- CONSIGNE A -
Dans l'entretien, relevez tous les éléments que la question sur l'univers visuel de l'album cite comme faisant très XVIIe siècle.
- CONSIGNE B -
Répondez brièvement aux questions suivantes d'après l'entretien.
(i) Quelle forme Marie Caudry attribue-t-elle au texte de Christophe Mauri ?
(ii) De quelles représentations Marie Caudry est-elle partie pour dessiner l'Ogre ?
(iii) Quels deux sentiments Christophe Mauri dit-il avoir éprouvés en découvrant le visage donné à l'Ogre et au Petit Poucet ?

- TEXTE FOURNI -
□ □ □ □ □ □ □
Interview
"Le Petit Poucet, c'est moi !", interview de Marie Caudry et Christophe Mauri
Marie Caudry et Christophe Mauri ont répondu à quelques questions que nous nous posions à propos de leur dernier album, "Le Petit Poucet, c'est moi !". Ils reviennent pour nous sur leurs inspirations, le processus d'écriture et d'illustration, et le bonheur qu'ils ont eu à travailler ensemble sur ce projet.
Quel a été votre sentiment quand vous avez découvert la réinterprétation du Petit Poucet par Christophe ?
Marie Caudry : J'ai été ravie de découvrir le texte de Christophe, je l'ai trouvé subtil, malicieux et légèrement mélancolique. Le détournement de conte est un exercice couru dans la littérature jeunesse, mais il est rarement conçu avec autant de grâce ! C'est un plaisir immense pour un illustrateur de pouvoir dialoguer avec un texte de cette qualité. Et un défi stimulant, de réaliser des dessins à la fois tendres et grinçants.
De plus, la forme épistolaire demande une lecture active et imaginative. Les lettres sont pleines de sous-entendus qui traduisent les points de vues des deux personnages. C'est au jeune lecteur d'imaginer ce qui se passe entre chaque lettre, laissant aussi une bonne place à l'illustratrice (assez bavarde) que je suis.
Vous nous présentez un Ogre bien original : perruqué et bagué à chaque doigt, il est plus proche de Louis XIV que d’Hagrid ! Comment vous est venue cette idée de donner une allure si décalée à l’Ogre ?
Marie Caudry : Il a fallu en effet trouver une représentation d'Ogre qui ne reprenne pas un standard. Je suis donc partie, tout simplement, de représentations de Charles Perrault, portraituré avec sa perruque - et son double menton, qui a si bien retranscrit les contes issus de la tradition orale. J'ai trouvé comique de combiner ce côté coquet et raffiné avec un aspect balourd. Outre sa corpulence, la richesse des habits de l'Ogre évoque l'opulence, par contraste avec le dénuement du pauvre Petit Poucet.
L’univers visuel de l’album fait très XVIIe siècle : gravures, estampes, toiles de Jouy, accoutrement des personnages… Comment imaginez-vous les décors et l’ambiance des albums que vous illustrez ?
Marie Caudry : C'est justement à partir de cette représentation de l'Ogre que l'univers a pu se déployer. Inscrire l'histoire dans une époque permettait aussi de glisser des anachronismes qui faisaient aussi écho à ce ressort comique du texte de Christophe.
Quelle a été votre réaction lorsque vous avez découvert le visage donné à l’Ogre et au Petit Poucet par Marie Caudry ?
Christophe Mauri : Ma réaction ? Un vrai bonheur… et un apaisement ! Un apaisement car la confrontation des imaginaires entre auteur et illustrateur est parfois une rude épreuve.
□ □ □ □ □ □ □
[Données sources]
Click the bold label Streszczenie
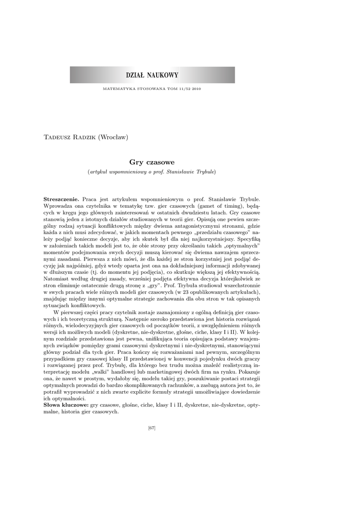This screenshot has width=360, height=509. coord(62,199)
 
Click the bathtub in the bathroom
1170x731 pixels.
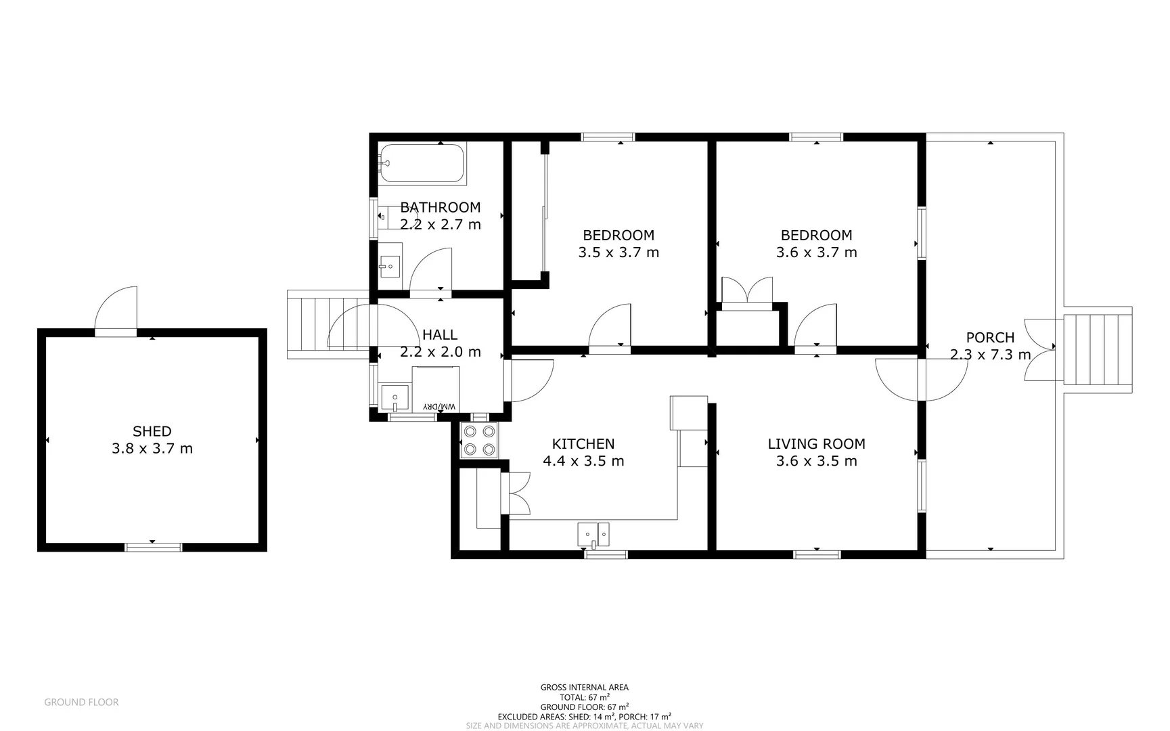tap(422, 163)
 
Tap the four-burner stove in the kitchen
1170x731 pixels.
tap(478, 440)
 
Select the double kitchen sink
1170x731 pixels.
tap(593, 534)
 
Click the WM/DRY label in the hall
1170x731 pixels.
tap(440, 406)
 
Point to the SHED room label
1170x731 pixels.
tap(152, 431)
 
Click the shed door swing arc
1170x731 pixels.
tap(116, 309)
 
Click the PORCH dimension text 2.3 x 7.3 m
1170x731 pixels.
tap(990, 355)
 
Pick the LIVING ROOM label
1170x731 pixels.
tap(816, 444)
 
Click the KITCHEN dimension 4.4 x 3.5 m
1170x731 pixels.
tap(583, 461)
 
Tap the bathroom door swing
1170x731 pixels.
tap(430, 269)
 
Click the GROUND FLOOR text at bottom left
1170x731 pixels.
tap(81, 703)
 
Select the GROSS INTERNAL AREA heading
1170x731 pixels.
tap(584, 687)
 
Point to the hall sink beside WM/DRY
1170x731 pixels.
tap(395, 398)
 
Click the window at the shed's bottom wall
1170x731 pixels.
tap(154, 547)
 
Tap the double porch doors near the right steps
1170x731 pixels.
tap(1039, 350)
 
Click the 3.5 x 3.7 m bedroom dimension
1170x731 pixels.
tap(618, 252)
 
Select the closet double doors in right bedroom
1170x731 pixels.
tap(747, 290)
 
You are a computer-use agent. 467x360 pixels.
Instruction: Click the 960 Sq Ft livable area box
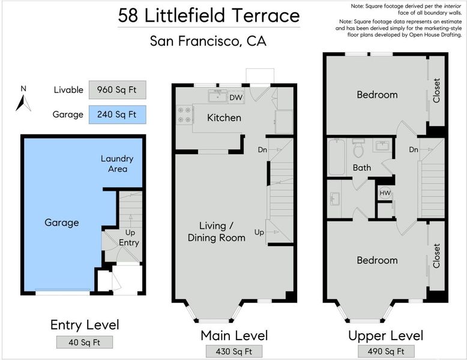(117, 89)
□ □ □ □ □ □ □
- RÉPONSE A -
gravures ; estampes ; toiles de Jouy ; accoutrement des personnages

- RÉPONSE B -
(i) La forme épistolaire.
(ii) Des représentations de Charles Perrault, portraituré avec sa perruque et son double menton.
(iii) Un vrai bonheur et un apaisement.